İşin özü şudur; evrensel popa ulaşırken yerel malzemeden yararlanılacak, bu toprakların müziği dünyaya sentez halinde ulaştırılacaktır. ‘Öze dönüş’ diye nitelendirilen akımın sonucunda ortaya çıkacak yapıtlar Türkiye sınırları içinde kalmayacak, Avrupa’ya ulaştırılması için çaba sarf edilecektir…

27 Mayıs 1960 açılımıyla yakalanan halkçılık, edebiyatımızda köy gerçeğini gündeme getirmiştir. Mahmut Makal, Yaşar Kemal, Fakir Baykurt gibi kalemlerin kitapları çok okunur, Ahmet Arif, Hasan Hüseyin gibi köy çıkışlı şairler öne çıkar. Bu gelişimin müzikteki karşılığı ise, Anadolu Pop’tur. Uluslararası arenada yaşıtları country, folk üst başlıklarıyla kendi halk müziklerine eğilirken, Türkiye’nin kent kökenli gençleri yüzlerini Anadolu’nun müziğine çevirir.

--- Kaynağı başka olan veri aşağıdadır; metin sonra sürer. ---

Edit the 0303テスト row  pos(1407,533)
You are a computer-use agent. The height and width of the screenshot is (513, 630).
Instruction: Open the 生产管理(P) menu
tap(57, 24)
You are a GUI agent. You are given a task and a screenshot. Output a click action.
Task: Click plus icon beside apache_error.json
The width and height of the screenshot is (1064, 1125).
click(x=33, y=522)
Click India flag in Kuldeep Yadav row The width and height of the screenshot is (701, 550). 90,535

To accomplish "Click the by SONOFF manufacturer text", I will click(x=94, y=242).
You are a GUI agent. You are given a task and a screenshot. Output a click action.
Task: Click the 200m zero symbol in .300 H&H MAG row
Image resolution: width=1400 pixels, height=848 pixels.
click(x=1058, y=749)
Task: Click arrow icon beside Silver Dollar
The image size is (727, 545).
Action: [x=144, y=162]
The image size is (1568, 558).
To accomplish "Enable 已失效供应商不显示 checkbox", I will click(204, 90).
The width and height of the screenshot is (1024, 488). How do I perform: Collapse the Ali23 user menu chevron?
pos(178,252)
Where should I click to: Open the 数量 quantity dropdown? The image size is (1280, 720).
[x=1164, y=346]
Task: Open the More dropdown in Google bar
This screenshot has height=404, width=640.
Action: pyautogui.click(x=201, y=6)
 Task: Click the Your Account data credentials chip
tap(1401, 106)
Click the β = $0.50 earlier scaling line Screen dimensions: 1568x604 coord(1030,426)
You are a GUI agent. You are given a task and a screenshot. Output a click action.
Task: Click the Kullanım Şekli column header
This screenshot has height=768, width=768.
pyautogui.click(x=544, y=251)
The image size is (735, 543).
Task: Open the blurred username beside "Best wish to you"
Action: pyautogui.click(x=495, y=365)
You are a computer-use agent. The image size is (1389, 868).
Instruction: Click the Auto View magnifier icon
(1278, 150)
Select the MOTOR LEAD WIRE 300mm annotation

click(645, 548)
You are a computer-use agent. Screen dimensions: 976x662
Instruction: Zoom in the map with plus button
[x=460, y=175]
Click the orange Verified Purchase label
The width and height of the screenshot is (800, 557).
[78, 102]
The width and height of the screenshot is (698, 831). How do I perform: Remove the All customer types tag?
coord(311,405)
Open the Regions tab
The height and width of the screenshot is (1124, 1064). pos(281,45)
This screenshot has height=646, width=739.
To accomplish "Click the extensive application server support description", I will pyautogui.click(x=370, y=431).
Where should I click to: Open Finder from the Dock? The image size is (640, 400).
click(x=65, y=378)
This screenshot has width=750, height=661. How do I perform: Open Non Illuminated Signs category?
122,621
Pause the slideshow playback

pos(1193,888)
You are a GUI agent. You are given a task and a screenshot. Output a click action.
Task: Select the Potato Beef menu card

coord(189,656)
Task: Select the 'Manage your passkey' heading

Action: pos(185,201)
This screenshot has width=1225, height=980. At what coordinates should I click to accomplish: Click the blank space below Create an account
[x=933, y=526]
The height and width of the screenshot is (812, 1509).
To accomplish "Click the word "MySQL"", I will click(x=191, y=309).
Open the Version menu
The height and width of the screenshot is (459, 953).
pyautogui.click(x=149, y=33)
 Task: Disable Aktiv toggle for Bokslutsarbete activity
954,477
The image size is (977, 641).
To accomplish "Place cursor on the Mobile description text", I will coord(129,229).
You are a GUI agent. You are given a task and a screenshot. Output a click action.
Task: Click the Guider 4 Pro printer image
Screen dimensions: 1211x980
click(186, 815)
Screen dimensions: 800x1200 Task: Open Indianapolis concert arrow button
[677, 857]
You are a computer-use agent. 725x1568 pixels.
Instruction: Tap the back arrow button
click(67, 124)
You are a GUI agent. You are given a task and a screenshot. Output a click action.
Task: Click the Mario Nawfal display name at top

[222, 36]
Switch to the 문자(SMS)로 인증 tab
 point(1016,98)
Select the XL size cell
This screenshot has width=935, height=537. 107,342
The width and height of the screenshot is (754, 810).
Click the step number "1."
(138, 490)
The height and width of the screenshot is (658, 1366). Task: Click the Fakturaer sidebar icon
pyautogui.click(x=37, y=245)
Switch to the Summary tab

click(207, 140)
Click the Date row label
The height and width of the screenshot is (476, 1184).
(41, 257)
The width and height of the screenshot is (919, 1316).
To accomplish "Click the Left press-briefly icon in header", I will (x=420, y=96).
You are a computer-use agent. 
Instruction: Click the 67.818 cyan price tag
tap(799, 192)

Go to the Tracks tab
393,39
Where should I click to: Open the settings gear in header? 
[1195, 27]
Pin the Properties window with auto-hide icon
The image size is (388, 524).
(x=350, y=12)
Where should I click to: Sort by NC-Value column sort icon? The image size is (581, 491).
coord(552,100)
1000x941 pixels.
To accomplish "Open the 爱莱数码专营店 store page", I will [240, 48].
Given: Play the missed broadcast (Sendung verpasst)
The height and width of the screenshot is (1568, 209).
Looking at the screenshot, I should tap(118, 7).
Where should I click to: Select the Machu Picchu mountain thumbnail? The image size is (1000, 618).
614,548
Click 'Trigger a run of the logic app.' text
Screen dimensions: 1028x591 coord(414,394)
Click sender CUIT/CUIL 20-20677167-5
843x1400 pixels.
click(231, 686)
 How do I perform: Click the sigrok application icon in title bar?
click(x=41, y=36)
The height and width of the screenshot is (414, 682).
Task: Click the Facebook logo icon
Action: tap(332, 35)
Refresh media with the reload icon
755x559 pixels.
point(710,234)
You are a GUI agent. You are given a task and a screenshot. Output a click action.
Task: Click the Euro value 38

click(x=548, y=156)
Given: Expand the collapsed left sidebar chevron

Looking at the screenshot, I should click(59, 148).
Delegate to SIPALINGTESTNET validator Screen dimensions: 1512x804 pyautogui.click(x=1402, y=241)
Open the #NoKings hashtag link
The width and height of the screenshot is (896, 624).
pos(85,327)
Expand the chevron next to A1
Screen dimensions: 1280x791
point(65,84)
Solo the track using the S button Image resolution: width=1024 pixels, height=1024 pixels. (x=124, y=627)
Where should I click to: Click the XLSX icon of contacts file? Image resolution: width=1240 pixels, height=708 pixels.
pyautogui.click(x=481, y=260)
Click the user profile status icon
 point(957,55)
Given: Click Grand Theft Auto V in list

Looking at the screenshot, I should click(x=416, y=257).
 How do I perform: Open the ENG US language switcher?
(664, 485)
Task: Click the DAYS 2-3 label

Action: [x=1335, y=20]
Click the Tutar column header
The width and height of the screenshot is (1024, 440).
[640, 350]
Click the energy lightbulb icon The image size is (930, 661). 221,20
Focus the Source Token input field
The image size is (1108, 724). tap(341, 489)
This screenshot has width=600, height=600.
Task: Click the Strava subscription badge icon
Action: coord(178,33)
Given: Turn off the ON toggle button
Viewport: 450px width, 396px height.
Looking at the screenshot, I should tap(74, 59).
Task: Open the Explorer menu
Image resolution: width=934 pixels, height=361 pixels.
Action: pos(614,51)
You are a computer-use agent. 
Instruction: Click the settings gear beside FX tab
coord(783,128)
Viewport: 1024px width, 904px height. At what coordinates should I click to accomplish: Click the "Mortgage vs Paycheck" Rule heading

Bununla yetinmeyip, Batı’da gelişmeye başlayan psychedelic rock akımını yakından izlemeye çalışırlar ve aynı araştırmayı, sentezi Türkiye’de oturtmaya çabalarlar.

Yıllarca Batı müziği çaldıktan sonra bunların bize yakın olmadığını hissetmişler ve bir başka yolu denemenin zamanı geldiğine karar vermişlerdir.

Halk müziğinin hümanist yanlarını sever, Aşıklar’ın söylemini çarpıcı bulurlar. Üstüne üstlük ulusalcıdırlar ama, bu toprakların tüm mirasına sahip çıkacak kadar da evrensel davranırlar. Emekleme döneminde İngilizce söyleyerek işe başlasalar da, kısa süre sonra Anadolu’nun müziğine çevirirler yüzlerini.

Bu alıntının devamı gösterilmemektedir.